Frequently Asked Questions
Is Alloy Women's Health legit?
Yes. Alloy Women's Health is a legitimate telehealth platform with board-certified physicians holding the NCMP credential from The Menopause Society. It has 2,100+ Trustpilot reviews rated 4.4 out of 5 as of early 2026.
How much does Alloy Women's Health cost?
Alloy charges a $49.95 one-time consultation fee. The estradiol patch plus progesterone protocol costs approximately $75 per month, billed as a 3-month supply ($224 per quarter). HSA and FSA cards are accepted. Insurance is not billed.
Does Alloy use FDA-approved or compounded hormones?
Alloy primarily prescribes FDA-approved HRT medications — estradiol patch, estradiol pills, and progesterone capsules. Compounded formulations are available when medically appropriate. This is a key distinction from platforms like Winona, which primarily prescribes compounded bioidentical hormones.

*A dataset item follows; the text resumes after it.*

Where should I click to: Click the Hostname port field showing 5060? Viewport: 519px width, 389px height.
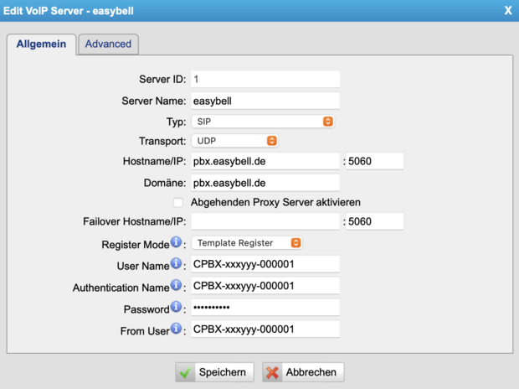[x=373, y=161]
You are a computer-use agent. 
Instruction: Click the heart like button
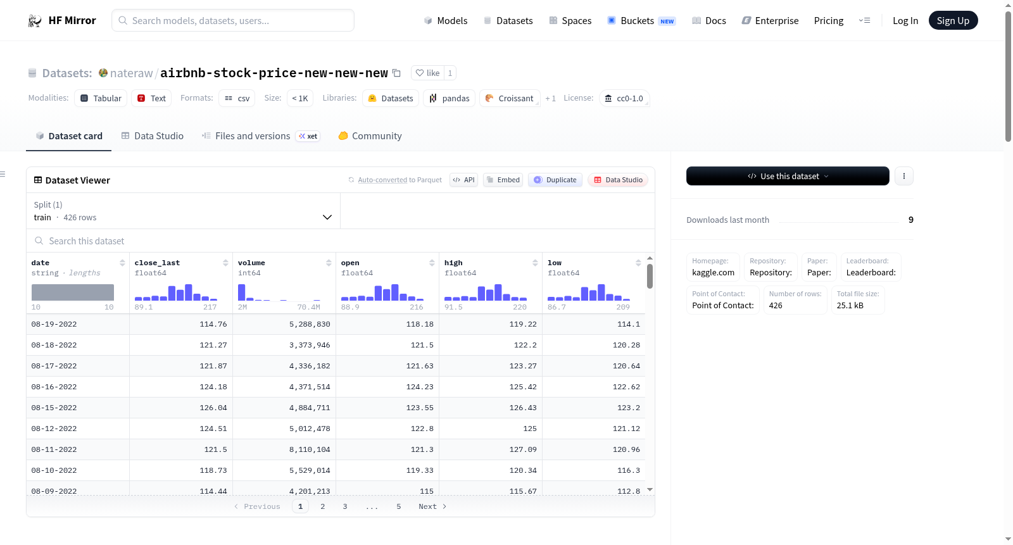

How does Alloy compare to Winona?
Alloy prescribes FDA-approved medications at a lower effective monthly cost for comparable patch protocols (~$75/month vs Winona's ~$89/month for monthly billing). Alloy also offers non-hormonal options (fezolinetant) and low-dose testosterone, which Winona does not. Winona's advantages: no consultation fee to start and monthly billing flexibility; Winona also specializes in combination compounded creams for women who prefer that formulation.
Does Alloy offer non-hormonal menopause treatment?
Yes. Alloy prescribes fezolinetant (Veoza), an FDA-approved nonhormonal medication for hot flashes. This is a meaningful option for women with breast cancer history or other contraindications to hormone therapy. Alloy also offers prescription skincare and low-dose minoxidil for hair thinning.
Can I use HSA or FSA for Alloy?
Yes. Alloy accepts HSA and FSA cards. Insurance is not accepted. Verify eligibility for specific treatments with your plan administrator.
What is the Menopause Society certification that Alloy's physicians hold?
The Certified Menopause Practitioner (NCMP) credential is issued by The Menopause Society (formerly the North American Menopause Society / NAMS). Physicians earning this credential have completed specific training and examination requirements in menopause medicine beyond standard board certification. Having NCMP-credentialed physicians differentiates Alloy from telehealth platforms that use general practitioners or nurse practitioners for menopause care.